United States: Paper Cut: The SEC “FINALLY” Rethinks E-Delivery

By: Thoreau A. Bartmann and Jennifer L. Klass

On 16 July 2026, the SEC proposed Regulation E-Delivery, a new rule that would make e-delivery the default for how investors receive regulatory information under the federal securities laws. Today, most required information arrives on paper unless the recipient affirmatively consents to electronic delivery. Reg E-Delivery would supersede decades of interpretive guidance built around notice, access, and evidence of delivery, reaching nearly all registrants with a delivery obligation—including advisers, registered funds, broker-dealers, and issuers—and covering nearly all required communications.
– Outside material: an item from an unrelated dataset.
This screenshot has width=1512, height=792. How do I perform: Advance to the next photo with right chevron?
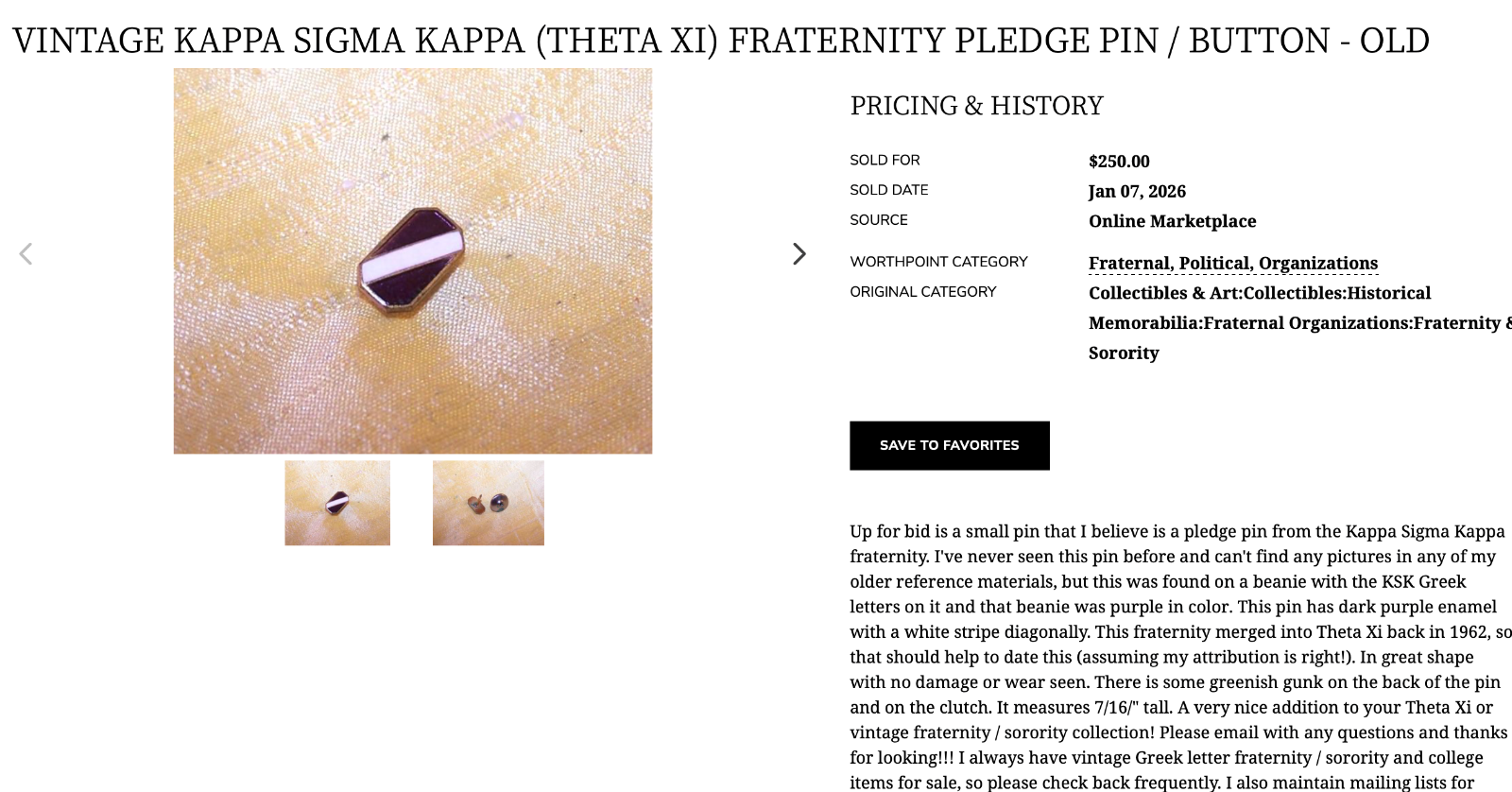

Importantly, the rule is optional. It functions as a safe harbor: firms satisfying its conditions are deemed to have fulfilled their delivery obligations, but the rule is not the exclusive means of offering e-delivery.

The Basic Conditions

The SEC did not adopt an “access equals delivery” approach. Rather, a firm can default to e-delivery if it discloses the types of information that will be delivered electronically, informs investors of the electronic address, and the investor has not opted out. Investors who opt out would be entitled to paper copies free of charge for so long as the registrant must retain that information.

The rule is technologically neutral about what qualifies as an electronic address, provided the recipient receives an alert that something arrived (texts or blockchain-based notice would qualify). General information can be sent directly, but anything containing “personal financial information” (PFI) must go out as a notice that the information is available electronically in a manner reasonably designed to safeguard the PFI.

When Delivery Fails

Firms would need written policies and procedures reasonably designed to identify and remediate failed delivery—watching for bounce-backs and other signals that an electronic address is invalid. When a failure surfaces, the firm must take reasonable steps to fix it, which may mean reverting to paper until the recipient supplies a new electronic address.

E-SIGN Act

Information delivered under Reg E-Delivery would be exempt from the E-SIGN Act, answering the long-debated question of whether E-SIGN applies to communications required under the federal securities laws.

Transitioning Existing Clients

Firms that want to move existing clients to e-delivery must send advance paper notice 180 days before the transition, plus a reminder 30 days before.